Search the entries for the word "section" and pull out each line that has it.

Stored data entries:
· · ·
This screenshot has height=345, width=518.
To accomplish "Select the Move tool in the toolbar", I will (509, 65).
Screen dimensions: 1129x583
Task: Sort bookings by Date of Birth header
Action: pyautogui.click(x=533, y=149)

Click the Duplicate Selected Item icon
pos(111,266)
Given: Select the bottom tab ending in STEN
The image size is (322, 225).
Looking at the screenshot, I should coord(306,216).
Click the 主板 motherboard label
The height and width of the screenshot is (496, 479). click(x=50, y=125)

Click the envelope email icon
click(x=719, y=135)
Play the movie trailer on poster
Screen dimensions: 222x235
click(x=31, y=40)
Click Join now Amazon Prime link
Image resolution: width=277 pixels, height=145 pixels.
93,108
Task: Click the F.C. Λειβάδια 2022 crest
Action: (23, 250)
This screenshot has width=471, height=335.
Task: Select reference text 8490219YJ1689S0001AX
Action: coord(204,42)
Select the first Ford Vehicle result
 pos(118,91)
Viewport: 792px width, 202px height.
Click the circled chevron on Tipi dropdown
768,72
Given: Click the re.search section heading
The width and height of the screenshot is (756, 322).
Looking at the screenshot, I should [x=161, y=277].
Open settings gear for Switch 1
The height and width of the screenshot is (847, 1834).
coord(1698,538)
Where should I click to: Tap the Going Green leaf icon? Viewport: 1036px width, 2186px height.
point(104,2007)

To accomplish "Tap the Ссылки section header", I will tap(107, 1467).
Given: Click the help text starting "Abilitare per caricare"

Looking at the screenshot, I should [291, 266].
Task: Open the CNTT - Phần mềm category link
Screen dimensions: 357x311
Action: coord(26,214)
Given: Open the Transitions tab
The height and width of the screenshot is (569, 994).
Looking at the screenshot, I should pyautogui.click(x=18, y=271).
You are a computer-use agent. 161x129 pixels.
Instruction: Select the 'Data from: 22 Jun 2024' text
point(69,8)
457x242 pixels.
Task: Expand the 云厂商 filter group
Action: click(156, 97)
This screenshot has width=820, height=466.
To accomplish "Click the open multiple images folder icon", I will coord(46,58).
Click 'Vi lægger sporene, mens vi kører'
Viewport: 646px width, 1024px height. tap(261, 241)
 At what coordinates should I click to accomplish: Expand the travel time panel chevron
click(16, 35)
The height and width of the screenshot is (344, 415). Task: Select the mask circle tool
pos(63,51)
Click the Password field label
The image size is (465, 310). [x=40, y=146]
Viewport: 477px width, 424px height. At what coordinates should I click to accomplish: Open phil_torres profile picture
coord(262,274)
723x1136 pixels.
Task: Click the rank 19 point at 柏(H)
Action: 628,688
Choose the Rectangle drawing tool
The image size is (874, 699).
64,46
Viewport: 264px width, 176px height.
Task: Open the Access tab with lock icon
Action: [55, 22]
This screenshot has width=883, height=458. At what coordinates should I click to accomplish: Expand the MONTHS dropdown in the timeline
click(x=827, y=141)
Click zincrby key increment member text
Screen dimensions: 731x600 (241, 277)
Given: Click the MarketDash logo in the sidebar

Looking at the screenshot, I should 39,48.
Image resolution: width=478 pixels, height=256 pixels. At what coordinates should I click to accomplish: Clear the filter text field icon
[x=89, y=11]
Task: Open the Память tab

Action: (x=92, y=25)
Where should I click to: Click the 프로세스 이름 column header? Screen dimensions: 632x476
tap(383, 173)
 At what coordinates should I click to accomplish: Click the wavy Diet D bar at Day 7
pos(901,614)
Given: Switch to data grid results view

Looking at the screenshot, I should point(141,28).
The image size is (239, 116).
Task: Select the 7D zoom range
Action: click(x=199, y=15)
· · ·
▶ **EXERCISE ANSWER**:
Given: Click the re.search section heading
To accomplish "Tap the Ссылки section header", I will tap(107, 1467).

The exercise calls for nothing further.